Could you reproduce all of the entries below without a single change?

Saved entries
* * * * * * * * *

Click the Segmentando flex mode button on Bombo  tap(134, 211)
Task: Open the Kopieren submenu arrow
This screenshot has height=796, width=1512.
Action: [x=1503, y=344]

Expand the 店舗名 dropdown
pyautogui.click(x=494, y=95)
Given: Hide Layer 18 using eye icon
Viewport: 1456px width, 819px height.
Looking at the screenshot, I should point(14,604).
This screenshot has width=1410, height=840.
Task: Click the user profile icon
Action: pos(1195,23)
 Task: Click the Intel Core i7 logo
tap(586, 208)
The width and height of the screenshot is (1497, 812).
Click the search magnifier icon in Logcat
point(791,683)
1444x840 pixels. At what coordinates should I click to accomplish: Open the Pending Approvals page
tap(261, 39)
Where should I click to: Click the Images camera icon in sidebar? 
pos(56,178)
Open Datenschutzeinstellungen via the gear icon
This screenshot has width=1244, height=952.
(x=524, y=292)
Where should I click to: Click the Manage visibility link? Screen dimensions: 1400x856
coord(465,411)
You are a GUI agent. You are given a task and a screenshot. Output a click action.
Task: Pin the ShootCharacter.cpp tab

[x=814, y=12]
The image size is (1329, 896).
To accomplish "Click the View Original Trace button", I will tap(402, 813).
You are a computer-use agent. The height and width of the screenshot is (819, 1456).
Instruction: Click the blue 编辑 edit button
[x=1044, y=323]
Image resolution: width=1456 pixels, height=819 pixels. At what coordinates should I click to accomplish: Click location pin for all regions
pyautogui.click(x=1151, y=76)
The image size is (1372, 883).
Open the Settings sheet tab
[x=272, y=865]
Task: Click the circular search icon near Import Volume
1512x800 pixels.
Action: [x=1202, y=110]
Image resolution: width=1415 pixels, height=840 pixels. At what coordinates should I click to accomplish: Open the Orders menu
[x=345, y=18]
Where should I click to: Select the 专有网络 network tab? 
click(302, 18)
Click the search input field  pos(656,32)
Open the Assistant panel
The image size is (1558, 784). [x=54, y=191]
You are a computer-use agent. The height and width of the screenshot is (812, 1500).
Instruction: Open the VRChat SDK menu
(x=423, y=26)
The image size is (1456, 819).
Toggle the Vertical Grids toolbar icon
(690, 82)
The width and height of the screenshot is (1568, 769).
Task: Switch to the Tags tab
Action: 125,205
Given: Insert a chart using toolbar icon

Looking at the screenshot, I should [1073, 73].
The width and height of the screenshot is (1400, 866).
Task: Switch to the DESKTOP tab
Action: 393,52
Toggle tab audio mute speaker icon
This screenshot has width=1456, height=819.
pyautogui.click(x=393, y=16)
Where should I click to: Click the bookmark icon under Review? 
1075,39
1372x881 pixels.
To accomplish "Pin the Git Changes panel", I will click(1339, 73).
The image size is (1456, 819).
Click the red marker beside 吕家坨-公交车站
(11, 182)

* * * * * * * * *

• _Task result_:
Click the Segmentando flex mode button on Bombo  tap(134, 211)
Task: Open the Kopieren submenu arrow
This screenshot has height=796, width=1512.
Action: [x=1503, y=344]

Expand the 店舗名 dropdown
pyautogui.click(x=494, y=95)
Given: Hide Layer 18 using eye icon
Viewport: 1456px width, 819px height.
Looking at the screenshot, I should point(14,604).
This screenshot has width=1410, height=840.
Task: Click the user profile icon
Action: pos(1195,23)
 Task: Click the Intel Core i7 logo
tap(586, 208)
The width and height of the screenshot is (1497, 812).
Click the search magnifier icon in Logcat
point(791,683)
1444x840 pixels. At what coordinates should I click to accomplish: Open the Pending Approvals page
tap(261, 39)
Where should I click to: Click the Images camera icon in sidebar? 
pos(56,178)
Open Datenschutzeinstellungen via the gear icon
This screenshot has width=1244, height=952.
(x=524, y=292)
Where should I click to: Click the Manage visibility link? Screen dimensions: 1400x856
coord(465,411)
You are a GUI agent. You are given a task and a screenshot. Output a click action.
Task: Pin the ShootCharacter.cpp tab

[x=814, y=12]
The image size is (1329, 896).
To accomplish "Click the View Original Trace button", I will tap(402, 813).
You are a computer-use agent. The height and width of the screenshot is (819, 1456).
Instruction: Click the blue 编辑 edit button
[x=1044, y=323]
Image resolution: width=1456 pixels, height=819 pixels. At what coordinates should I click to accomplish: Click location pin for all regions
pyautogui.click(x=1151, y=76)
The image size is (1372, 883).
Open the Settings sheet tab
[x=272, y=865]
Task: Click the circular search icon near Import Volume
1512x800 pixels.
Action: [x=1202, y=110]
Image resolution: width=1415 pixels, height=840 pixels. At what coordinates should I click to accomplish: Open the Orders menu
[x=345, y=18]
Where should I click to: Select the 专有网络 network tab? 
click(302, 18)
Click the search input field  pos(656,32)
Open the Assistant panel
The image size is (1558, 784). [x=54, y=191]
You are a computer-use agent. The height and width of the screenshot is (812, 1500).
Instruction: Open the VRChat SDK menu
(x=423, y=26)
The image size is (1456, 819).
Toggle the Vertical Grids toolbar icon
(690, 82)
The width and height of the screenshot is (1568, 769).
Task: Switch to the Tags tab
Action: 125,205
Given: Insert a chart using toolbar icon

Looking at the screenshot, I should [1073, 73].
The width and height of the screenshot is (1400, 866).
Task: Switch to the DESKTOP tab
Action: 393,52
Toggle tab audio mute speaker icon
This screenshot has width=1456, height=819.
pyautogui.click(x=393, y=16)
Where should I click to: Click the bookmark icon under Review? 
1075,39
1372x881 pixels.
To accomplish "Pin the Git Changes panel", I will click(1339, 73).
The image size is (1456, 819).
Click the red marker beside 吕家坨-公交车站
(11, 182)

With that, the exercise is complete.